• [PASSAGE GIVEN]

■ ■ ■ ■

IMB President Paul Chitwood (left) and NAMB President Kevin Ezell give a report to messengers on Send Relief, Southern Baptists' compassion ministry. Photo by Roy Burroughs


ORLANDO — More than 60,000 people were mobilized through Send Relief last year, helping meet needs for more than 2.5 million people and creating more than 816,000 Gospel conversations through local churches around the world.

During the Send Relief presentation at the 2026 SBC Annual Meeting, International Mission Board President Paul Chitwood and North American Mission Board President Kevin Ezell highlighted stories behind those numbers, emphasizing that lasting compassion ministry happens through local churches serving their communities before, during and after times of crisis.

“Behind every number is a name,” Chitwood said. “And behind every story is a church that not only invested in an effort but stayed for the long haul.”

The leaders pointed to examples from Puerto Rico, Peru, Nigeria, Cuba and Jamaica as evidence of how Southern Baptists are meeting physical needs while creating opportunities to share the hope of the Gospel through ongoing ministry relationships.

“That’s what we want you to hear today,” Chitwood said. “Not what we did but what you did through the Church Christ is building.”

■ ■ ■ ■

• [AVAILABLE DATA]
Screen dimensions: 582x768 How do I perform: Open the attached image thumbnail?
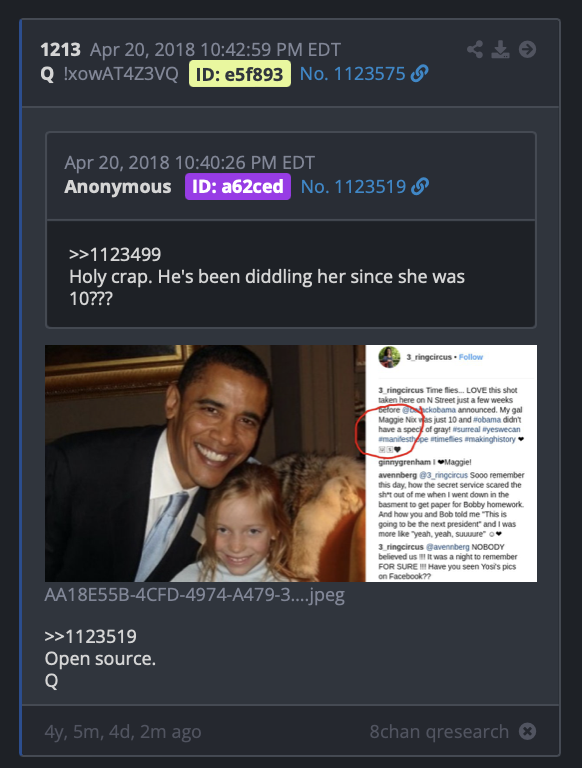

■ ■ ■ ■

• [TASKS TO PERFORM]
1. Rewrite the Send Relief passage starting with "ORLANDO — More" and going on through "around the world.", changing "mobilized" to "deployed".
2. In the Send Relief passage, which places do the leaders point to as examples of Southern Baptists meeting physical needs?
The data above are separate from the Send Relief passage.

• [RESULTS OF THE TASKS]
1.
ORLANDO — More than 60,000 people were deployed through Send Relief last year, helping meet needs for more than 2.5 million people and creating more than 816,000 Gospel conversations through local churches around the world.

2. Puerto Rico, Peru, Nigeria, Cuba and Jamaica.